Tarefa proposta 1 -
Responda com base no texto sobre Alberto Caeiro:
(a) Quais anos de nascimento e morte são dados para Fernando Pessoa?
(b) Como Caeiro é chamado em relação aos heterônimos e ao ortônimo pessoanos?
(c) Segundo o texto, quais são as pretensas origens do Ocidente?
Tarefa proposta 2 -
Redigite o trecho do texto sobre Alberto Caeiro, começando em "A produção do" e seguindo até "aos ensinamentos orientais.", sem alterar nada.

Trecho selecionado -
*-*-*

Felipe Daniel Ruzene

 

ENTRE ORIENTE E OCIDENTE EM ALBERTO CAEIRO: O POETA-PONTE

 

A produção do escritor português Fernando Pessoa (1888-1935), uma das mais diversas e complexas do Modernismo lusófono, é reconhecida pela diversidade de heterônimos, cada qual com sua perspectiva, história e estilo literário particulares. Dentre eles, Alberto Caeiro (1889-1915) se sobressai como o “mestre ingênuo” dos heterônimos e do ortônimo pessoanos, amplamente reconhecido como o poeta da Natureza e frequentemente vinculado a uma filosofia-poética que associa influências das tradições ocidental e oriental. Embora Caeiro seja visto como o mais grego dos heterônimos pessoanos, ao valorizar a simplicidade e a observação direta da realidade, sendo representante poético das pretensas origens do Ocidente (a Antiguidade greco-latina), seu estilo e visão também vêm sendo amplamente associados às filosofias, pensamentos e tradições que remetem aos ensinamentos orientais.

*-*-*

Lista de dados -
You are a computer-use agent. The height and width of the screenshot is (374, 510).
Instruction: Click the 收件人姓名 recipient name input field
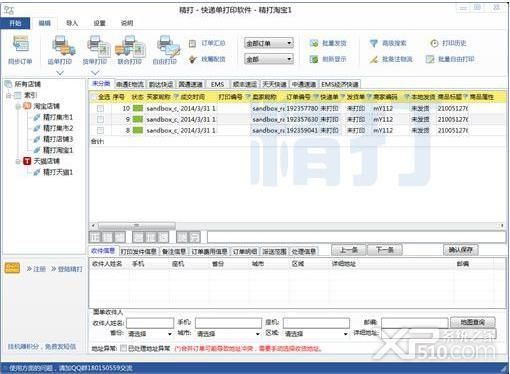click(x=150, y=323)
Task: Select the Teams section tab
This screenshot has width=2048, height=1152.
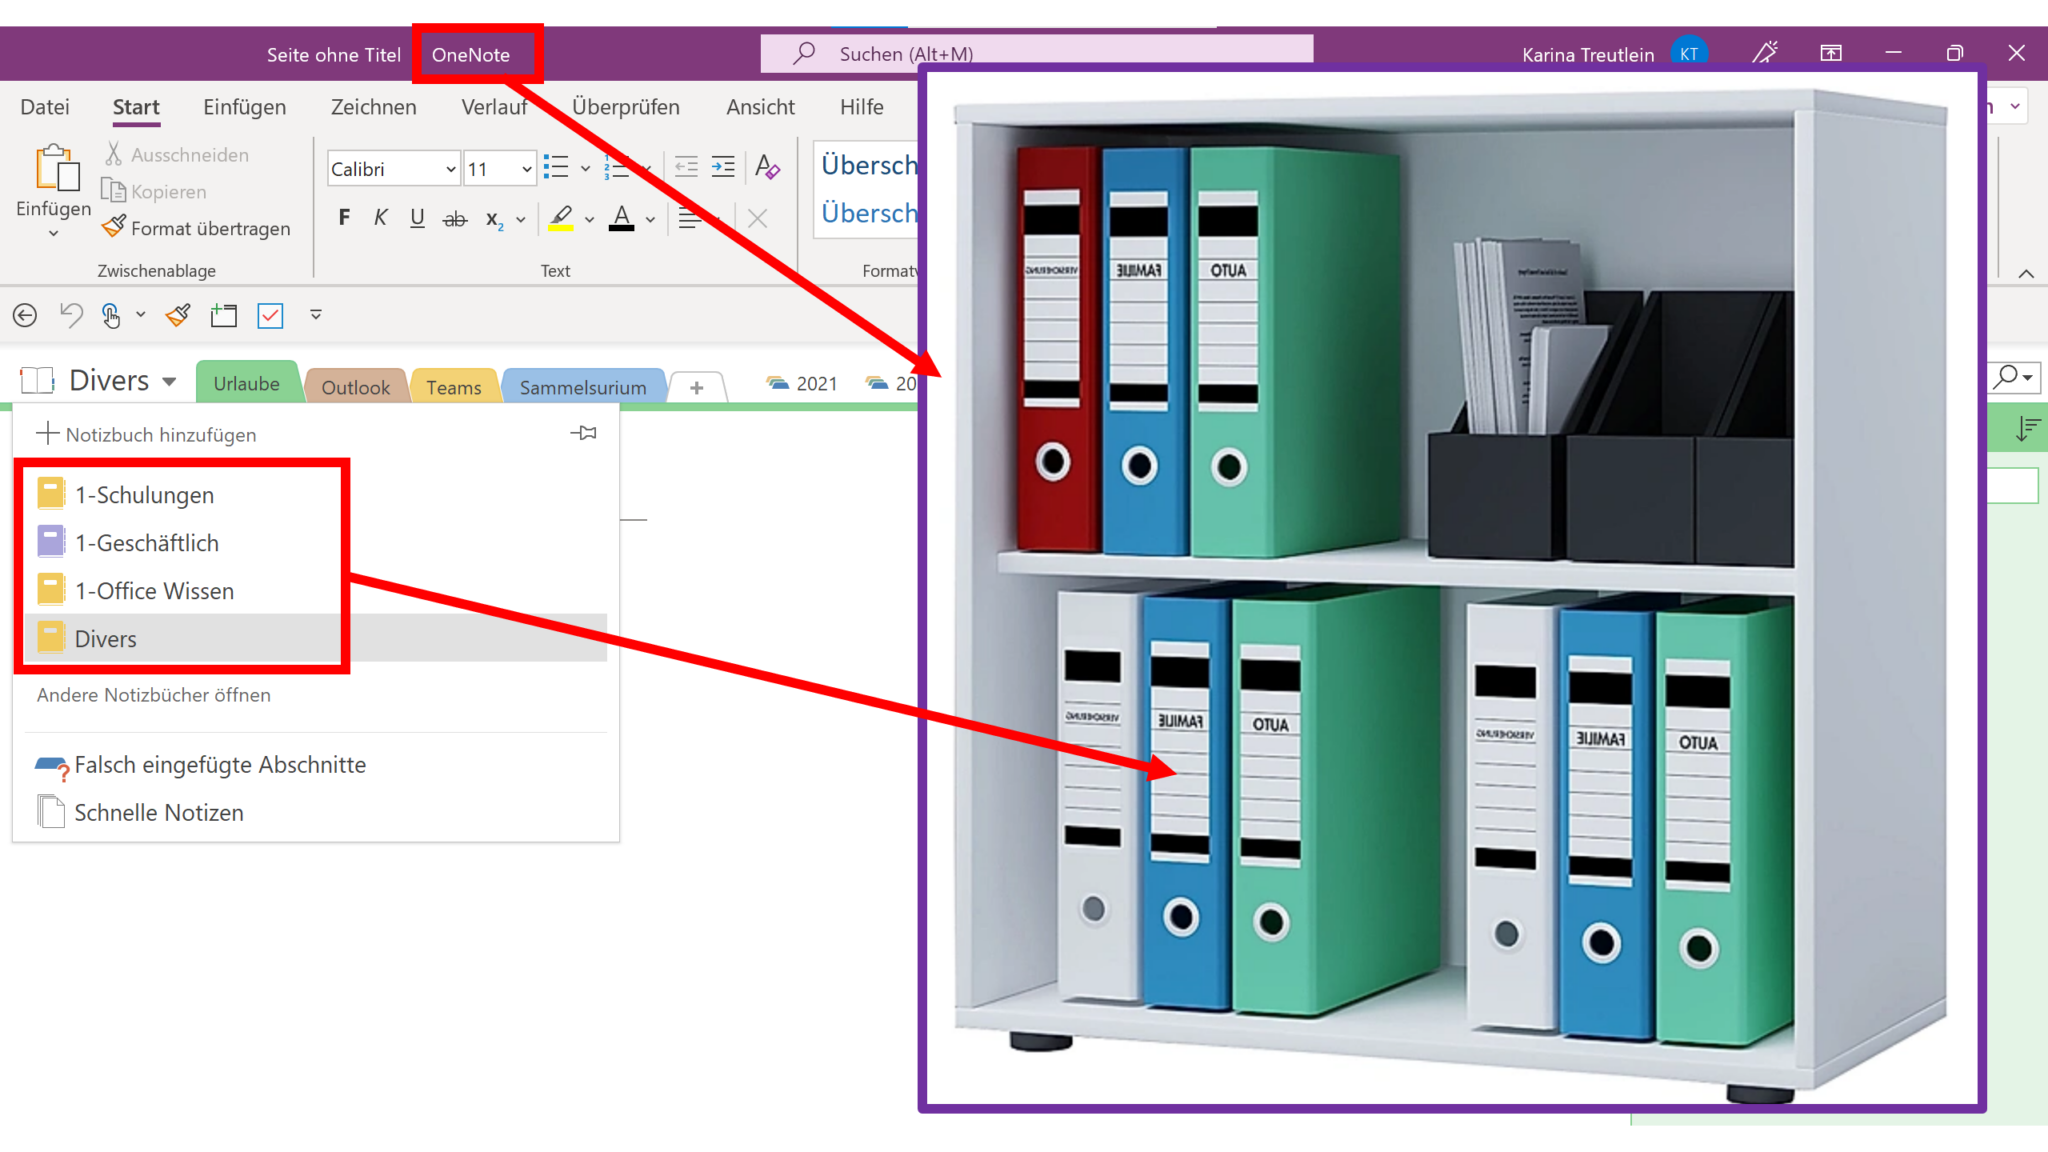Action: click(454, 386)
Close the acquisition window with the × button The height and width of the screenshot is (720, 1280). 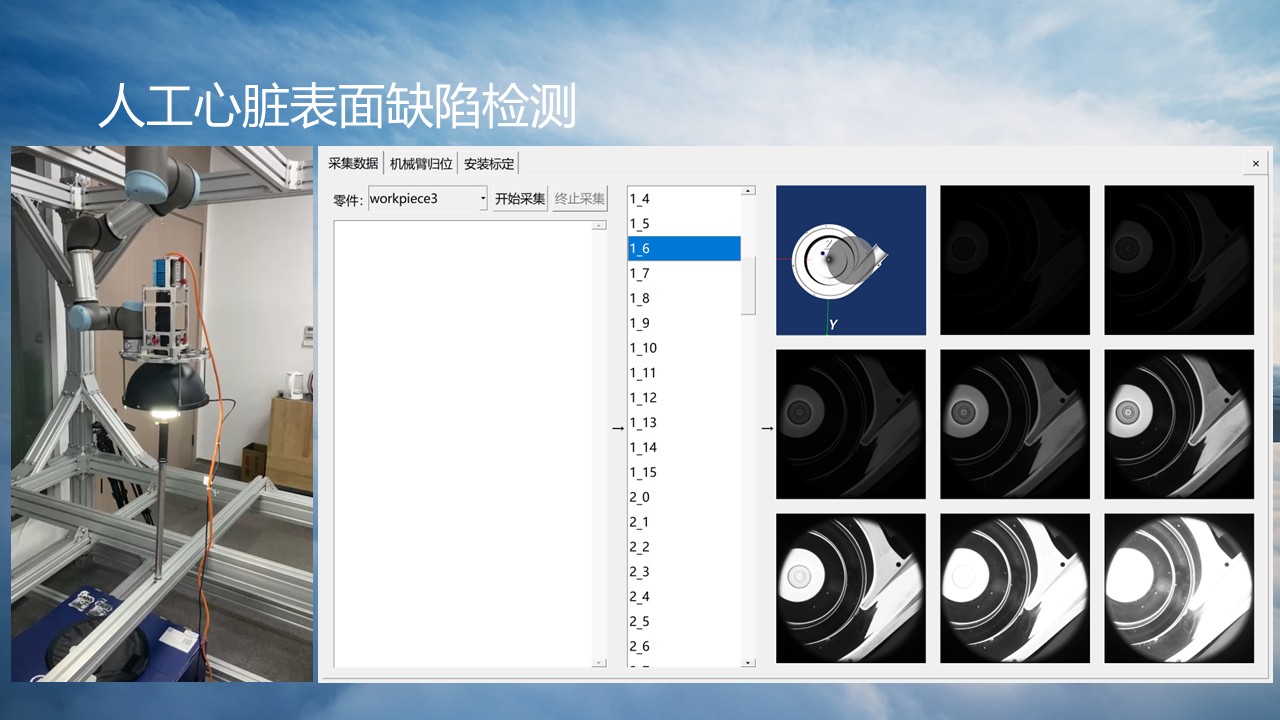coord(1255,162)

*-*-*

Solução completa 1 -
(a) 1888 e 1935.
(b) O "mestre ingênuo".
(c) A Antiguidade greco-latina.

Solução completa 2 -
A produção do escritor português Fernando Pessoa (1888-1935), uma das mais diversas e complexas do Modernismo lusófono, é reconhecida pela diversidade de heterônimos, cada qual com sua perspectiva, história e estilo literário particulares. Dentre eles, Alberto Caeiro (1889-1915) se sobressai como o “mestre ingênuo” dos heterônimos e do ortônimo pessoanos, amplamente reconhecido como o poeta da Natureza e frequentemente vinculado a uma filosofia-poética que associa influências das tradições ocidental e oriental. Embora Caeiro seja visto como o mais grego dos heterônimos pessoanos, ao valorizar a simplicidade e a observação direta da realidade, sendo representante poético das pretensas origens do Ocidente (a Antiguidade greco-latina), seu estilo e visão também vêm sendo amplamente associados às filosofias, pensamentos e tradições que remetem aos ensinamentos orientais.